İstanbul’da Eminönü semtinde şimdiki Vilâyet (eski Bâbıâli) binasının karşısında inşa edilen Fatma Sultan Camii’nden bugüne hiçbir iz kalmamıştır. Cami,


III. Ahmed’in kızı ve Sadrazam Nevşehirli Damad İbrâhim Paşa’nın hanımı Fatma Sultan tarafından Terzibaşı Pîrî Ağa Mescidi’nin yerinde yaptırılmıştır. Nevşehirli İbrâhim Paşa bu mescidin yakınında bir saray inşa ettirirken Fatma Sultan buradaki mescidin harap olduğunu görüp sarayının arazisinden de biraz yer ilâve ederek büyük bir cami inşa ettirmiştir. Devrin ünlü şairi Nedîm, divanında “Târîh berây-ı Câmi-i Şerîf-i Fâtıma Sultân der Nezd-i Paşakapısı” başlığı altında on dört beyitlik bir tarih manzumesinde caminin yapımıyla ilgili bilgi verir: “... O hâkān-ı kerîmin duhter-i pâkîze-ahlâkı / Semiyy-i Hazret-i Zehrâ cenâb-ı Fâtıma Sultân / ... Geçerken devlet ü izzetle bir gün gördü kim olmuş / Saraya muttasıl mescid mürûr-ı dehr ile vîrân / Karîn-i izdivâcı âsaf İbrâhim Paşa’ya / Buyurdu kasdım etmektir bunu bir câmi-i zîşân / ... O saat emr edip bu ma‘bed-i zîbâyı yaptırdı / Ki olur tarh-ı matbûun temâşâ eyleyen hayrân / ... Bu mısra‘la Nedîmâ söyledi târîh-i itmâmın / Ne a‘lâ câmi‘ ihyâ etti el-hak Fâtıma Sultân” (1140/1727-28). Hüseyin Ayvansarâyî de caminin kapısı üstündeki tarih kaydı olarak bu manzumenin son beytini zikreder.
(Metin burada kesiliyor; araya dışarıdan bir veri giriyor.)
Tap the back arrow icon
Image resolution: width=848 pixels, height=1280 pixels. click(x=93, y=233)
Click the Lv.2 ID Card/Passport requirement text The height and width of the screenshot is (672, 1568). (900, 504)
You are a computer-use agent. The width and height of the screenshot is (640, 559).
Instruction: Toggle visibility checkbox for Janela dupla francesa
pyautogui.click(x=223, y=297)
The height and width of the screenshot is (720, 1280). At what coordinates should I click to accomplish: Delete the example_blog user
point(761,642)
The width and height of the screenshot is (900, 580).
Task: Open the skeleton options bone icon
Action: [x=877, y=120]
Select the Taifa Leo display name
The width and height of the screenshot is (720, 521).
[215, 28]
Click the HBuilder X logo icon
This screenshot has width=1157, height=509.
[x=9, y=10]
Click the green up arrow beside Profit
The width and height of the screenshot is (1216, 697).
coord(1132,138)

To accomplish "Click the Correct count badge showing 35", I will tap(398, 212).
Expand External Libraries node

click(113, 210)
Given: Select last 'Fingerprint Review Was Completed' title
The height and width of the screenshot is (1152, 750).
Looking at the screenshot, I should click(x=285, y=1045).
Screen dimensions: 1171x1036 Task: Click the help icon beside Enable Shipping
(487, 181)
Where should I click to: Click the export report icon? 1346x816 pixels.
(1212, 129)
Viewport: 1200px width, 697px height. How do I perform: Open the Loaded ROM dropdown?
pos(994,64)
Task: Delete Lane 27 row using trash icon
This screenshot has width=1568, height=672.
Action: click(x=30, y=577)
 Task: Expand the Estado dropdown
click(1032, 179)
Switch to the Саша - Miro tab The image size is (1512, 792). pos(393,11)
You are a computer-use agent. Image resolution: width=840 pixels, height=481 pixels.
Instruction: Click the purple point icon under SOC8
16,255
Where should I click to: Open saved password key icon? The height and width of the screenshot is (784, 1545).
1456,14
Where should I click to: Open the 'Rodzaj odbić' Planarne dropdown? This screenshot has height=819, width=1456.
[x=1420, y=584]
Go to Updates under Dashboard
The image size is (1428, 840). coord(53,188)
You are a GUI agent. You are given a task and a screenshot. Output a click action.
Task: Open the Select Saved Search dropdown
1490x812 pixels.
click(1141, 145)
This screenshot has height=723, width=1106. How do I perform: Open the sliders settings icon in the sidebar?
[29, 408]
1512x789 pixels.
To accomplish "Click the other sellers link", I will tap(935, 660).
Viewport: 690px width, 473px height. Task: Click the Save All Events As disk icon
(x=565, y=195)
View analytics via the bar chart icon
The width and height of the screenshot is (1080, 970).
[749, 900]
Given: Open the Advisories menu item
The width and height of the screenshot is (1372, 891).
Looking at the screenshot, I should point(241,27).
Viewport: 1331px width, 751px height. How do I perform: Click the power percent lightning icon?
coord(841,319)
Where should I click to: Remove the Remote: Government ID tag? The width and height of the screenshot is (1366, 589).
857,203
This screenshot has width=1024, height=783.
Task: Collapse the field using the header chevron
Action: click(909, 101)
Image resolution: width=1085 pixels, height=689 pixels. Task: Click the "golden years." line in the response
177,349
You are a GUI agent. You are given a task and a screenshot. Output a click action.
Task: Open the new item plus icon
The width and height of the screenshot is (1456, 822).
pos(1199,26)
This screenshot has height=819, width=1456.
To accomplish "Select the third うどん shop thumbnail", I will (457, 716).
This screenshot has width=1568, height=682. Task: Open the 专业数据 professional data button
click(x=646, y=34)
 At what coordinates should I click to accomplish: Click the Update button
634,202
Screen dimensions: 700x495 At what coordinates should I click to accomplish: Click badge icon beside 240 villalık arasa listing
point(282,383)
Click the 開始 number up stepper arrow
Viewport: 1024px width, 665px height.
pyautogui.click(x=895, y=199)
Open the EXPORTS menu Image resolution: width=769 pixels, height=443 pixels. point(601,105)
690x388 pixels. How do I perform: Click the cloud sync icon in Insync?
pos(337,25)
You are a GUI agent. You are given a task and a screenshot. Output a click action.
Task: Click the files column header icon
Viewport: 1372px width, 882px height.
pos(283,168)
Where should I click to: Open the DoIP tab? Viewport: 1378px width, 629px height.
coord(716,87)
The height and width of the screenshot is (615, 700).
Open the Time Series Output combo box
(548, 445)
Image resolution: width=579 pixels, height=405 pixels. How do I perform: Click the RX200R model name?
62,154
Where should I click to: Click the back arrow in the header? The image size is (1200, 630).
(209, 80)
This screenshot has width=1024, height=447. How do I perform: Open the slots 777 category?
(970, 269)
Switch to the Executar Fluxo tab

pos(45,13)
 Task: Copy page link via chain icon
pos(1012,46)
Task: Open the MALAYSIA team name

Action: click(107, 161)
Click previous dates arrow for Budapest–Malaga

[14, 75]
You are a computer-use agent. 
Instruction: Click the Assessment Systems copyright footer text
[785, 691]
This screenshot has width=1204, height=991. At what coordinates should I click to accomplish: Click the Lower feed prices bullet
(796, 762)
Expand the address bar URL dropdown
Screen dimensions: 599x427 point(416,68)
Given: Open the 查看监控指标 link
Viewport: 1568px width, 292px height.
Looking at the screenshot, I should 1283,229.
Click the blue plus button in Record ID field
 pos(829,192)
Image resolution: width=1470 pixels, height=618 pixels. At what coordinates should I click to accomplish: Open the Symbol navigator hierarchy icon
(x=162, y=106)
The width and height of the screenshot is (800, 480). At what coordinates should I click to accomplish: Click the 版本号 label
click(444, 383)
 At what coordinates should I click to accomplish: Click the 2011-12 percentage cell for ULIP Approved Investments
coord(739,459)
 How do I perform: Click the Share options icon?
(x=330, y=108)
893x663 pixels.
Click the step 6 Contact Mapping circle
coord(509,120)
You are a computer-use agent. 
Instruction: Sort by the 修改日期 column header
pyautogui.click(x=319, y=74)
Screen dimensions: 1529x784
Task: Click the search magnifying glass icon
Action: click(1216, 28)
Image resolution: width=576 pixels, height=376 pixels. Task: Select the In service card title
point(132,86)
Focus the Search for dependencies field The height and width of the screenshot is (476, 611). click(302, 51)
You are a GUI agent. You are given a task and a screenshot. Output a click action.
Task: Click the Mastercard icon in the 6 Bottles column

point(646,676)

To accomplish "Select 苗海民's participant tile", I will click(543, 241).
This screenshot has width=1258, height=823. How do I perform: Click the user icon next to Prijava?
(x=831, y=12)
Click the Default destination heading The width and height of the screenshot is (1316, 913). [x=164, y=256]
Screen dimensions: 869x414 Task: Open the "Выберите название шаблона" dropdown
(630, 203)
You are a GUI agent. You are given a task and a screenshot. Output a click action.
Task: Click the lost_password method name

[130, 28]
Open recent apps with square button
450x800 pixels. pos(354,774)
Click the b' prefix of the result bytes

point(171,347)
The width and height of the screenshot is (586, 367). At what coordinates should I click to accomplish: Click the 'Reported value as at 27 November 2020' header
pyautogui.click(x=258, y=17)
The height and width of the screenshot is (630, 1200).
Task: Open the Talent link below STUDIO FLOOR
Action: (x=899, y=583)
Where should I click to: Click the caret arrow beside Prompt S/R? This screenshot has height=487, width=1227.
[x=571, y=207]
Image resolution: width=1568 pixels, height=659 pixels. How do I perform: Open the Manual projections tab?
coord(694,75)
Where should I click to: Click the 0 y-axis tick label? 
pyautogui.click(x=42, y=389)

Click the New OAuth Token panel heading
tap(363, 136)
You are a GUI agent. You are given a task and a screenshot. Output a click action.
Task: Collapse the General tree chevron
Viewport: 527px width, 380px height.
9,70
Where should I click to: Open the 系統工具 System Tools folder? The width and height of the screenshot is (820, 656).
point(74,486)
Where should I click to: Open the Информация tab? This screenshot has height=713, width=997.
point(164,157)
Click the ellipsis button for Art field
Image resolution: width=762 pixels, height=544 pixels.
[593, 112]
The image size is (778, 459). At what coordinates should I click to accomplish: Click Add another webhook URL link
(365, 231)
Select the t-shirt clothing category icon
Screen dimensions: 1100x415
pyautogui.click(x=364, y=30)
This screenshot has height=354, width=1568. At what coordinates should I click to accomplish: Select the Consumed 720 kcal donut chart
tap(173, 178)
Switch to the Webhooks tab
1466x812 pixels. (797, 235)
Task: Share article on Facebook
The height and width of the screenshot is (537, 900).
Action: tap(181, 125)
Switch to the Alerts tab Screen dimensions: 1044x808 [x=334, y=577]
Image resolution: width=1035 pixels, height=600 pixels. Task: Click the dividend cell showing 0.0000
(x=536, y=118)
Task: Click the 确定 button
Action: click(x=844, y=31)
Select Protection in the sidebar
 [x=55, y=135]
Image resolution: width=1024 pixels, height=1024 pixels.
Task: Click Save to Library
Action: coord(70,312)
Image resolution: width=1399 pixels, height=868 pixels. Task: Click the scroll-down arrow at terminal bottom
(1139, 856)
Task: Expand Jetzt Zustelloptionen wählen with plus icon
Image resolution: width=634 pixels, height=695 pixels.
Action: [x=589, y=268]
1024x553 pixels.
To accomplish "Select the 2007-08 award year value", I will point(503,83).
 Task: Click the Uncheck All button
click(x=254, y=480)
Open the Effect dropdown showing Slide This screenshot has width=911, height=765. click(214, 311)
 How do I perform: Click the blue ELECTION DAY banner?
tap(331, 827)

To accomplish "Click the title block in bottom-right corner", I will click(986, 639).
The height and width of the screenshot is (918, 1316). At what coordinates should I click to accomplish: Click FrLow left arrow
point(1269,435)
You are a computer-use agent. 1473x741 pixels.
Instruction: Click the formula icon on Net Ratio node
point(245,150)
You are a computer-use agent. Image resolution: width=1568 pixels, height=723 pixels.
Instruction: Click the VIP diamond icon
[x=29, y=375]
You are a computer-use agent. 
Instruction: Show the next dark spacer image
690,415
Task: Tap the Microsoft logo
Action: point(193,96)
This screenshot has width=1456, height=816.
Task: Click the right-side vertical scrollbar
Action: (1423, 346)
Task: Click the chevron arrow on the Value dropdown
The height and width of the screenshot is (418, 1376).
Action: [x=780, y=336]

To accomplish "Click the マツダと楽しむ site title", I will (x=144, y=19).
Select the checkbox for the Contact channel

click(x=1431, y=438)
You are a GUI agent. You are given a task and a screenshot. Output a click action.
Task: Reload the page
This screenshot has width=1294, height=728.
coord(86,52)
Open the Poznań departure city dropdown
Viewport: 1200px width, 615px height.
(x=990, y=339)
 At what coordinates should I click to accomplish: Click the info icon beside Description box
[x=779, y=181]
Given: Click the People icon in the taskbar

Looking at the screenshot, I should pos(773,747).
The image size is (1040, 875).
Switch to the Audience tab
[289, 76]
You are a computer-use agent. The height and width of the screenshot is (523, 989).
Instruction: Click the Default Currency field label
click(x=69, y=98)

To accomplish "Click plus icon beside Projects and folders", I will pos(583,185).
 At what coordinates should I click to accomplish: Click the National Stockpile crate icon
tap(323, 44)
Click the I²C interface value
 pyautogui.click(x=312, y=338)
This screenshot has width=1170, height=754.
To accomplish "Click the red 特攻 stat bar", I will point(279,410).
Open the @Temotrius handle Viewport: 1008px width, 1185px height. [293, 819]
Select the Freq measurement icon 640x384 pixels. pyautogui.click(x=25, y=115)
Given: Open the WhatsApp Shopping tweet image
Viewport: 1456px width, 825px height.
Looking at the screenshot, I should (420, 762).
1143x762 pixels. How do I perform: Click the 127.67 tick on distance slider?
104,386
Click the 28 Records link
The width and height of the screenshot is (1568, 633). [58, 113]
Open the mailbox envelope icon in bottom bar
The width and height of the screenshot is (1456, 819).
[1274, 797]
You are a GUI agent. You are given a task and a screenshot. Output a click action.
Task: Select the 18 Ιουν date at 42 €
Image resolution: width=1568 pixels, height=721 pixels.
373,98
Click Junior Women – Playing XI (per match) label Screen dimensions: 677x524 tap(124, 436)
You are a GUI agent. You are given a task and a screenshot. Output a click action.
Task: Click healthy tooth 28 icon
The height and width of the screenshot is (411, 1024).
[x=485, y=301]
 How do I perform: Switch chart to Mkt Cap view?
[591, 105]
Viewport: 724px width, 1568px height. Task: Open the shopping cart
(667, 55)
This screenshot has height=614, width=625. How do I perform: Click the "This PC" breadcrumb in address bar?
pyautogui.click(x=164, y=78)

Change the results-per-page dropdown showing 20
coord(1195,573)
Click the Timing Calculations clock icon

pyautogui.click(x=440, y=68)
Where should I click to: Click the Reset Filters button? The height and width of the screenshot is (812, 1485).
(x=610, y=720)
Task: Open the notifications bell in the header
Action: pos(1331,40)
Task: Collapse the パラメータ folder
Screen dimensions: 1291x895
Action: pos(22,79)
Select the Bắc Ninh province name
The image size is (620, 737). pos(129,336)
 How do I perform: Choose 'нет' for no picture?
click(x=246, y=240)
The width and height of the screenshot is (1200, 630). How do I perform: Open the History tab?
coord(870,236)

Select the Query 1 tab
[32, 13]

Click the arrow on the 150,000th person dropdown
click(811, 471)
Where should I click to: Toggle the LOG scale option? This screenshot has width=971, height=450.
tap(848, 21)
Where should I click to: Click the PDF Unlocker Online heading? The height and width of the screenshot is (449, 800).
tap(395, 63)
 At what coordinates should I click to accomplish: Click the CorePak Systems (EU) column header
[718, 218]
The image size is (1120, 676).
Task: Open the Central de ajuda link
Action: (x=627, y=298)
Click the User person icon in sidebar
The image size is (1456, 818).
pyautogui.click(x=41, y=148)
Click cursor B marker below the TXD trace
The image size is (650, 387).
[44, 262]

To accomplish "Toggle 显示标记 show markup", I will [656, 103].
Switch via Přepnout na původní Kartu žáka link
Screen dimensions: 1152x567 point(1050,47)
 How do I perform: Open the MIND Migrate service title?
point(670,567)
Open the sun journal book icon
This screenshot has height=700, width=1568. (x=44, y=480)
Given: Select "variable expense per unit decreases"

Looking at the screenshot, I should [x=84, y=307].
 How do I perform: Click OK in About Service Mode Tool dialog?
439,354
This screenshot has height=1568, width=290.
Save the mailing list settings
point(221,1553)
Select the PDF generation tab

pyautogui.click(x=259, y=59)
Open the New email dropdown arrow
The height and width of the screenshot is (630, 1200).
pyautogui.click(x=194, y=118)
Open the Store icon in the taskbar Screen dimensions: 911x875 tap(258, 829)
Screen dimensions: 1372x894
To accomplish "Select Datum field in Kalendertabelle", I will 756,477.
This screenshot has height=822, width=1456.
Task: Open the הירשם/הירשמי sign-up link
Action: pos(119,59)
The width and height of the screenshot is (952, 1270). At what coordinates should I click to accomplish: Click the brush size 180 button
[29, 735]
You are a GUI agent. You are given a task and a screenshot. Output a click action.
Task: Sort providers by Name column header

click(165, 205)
Fatma Sultan Camii’nin yapıldığı yıllarda yaşayan ve 1141 (1728-29) tarihine kadar geçen olayları kitabında anlatan Küçükçelebizâde İsmâil Âsım Efendi bu hususta çok geniş bilgi vermektedir. Yaptırmış oldukları muhteşem sarayın yakınındaki Pîrî Ağa Mescidi’nin harap halini gördüğünde Fatma Sultan bu ibadet yerinin evvelkinden daha geniş, kâgir bir cami olarak yapılmasını istemiştir. Caminin içine avize ve kandiller asılmış, imam, hatip, müezzin ve diğer hizmetliler görevlendirilmiş ve rebîülevvelin sekizinci cuma günü III. Ahmed ve Sadrazam İbrâhim Paşa’nın da iştirakiyle açılışı yapılmış, Şeyh Yahyâ Efendi bu açılışta bir vaaz vermiştir. Fatma Sultan kendi camiini ayrıca ziyaret ederek şeyhe, vâiz Hasan Efendi ile mütevelli, kâtip, imamlar ve hatibe, Galata Voyvodası Ahmed Ağa’ya, mimar ağaya samur kürkler, müezzinbaşı, na‘than ve devirhanlara çuha feraceler, dört müezzin, beş kayyim, bir kandilci, beş aşirhana 10’ar kuruş ihsan etmiştir.

Ahmed Refik tarafından tesbit edilen bir arşiv belgesinden, 1140 yılının 4 Rebîülevvelinde (20 Ekim 1727) yazılan bir hükme göre Rumeli’de “Paşa sancağında Berkofça nahiyesinde senevî 60.000 akçe malı olan Çetrofça ve tevâbii ve yine livâ-yı mezbûrda Manastır ve Florina nahiyelerinde senevî 60.000 akçe malı olan Zagoriça ve tevâbii mukātaaları, havâss-ı hümâyundan ifraz ve kendilere temlik olunup câmi-i mezbûra vakfolmak üzere” tahsis edildiği öğrenilmektedir. Berkofça ve Manastır kadılarına caminin açılışından dört gün önce yazılan bu hüküm inşa tarihine tam uymaktadır. Fatma Sultan, Patrona Halil ayaklanması ile babasının tahttan indirilip kocasının öldürülmesinden üç yıl sonra 17 Receb 1145’te (3 Ocak 1733) henüz yirmi dokuz yaşında vefat ederek Yenicami hazîresine defnedilmiştir.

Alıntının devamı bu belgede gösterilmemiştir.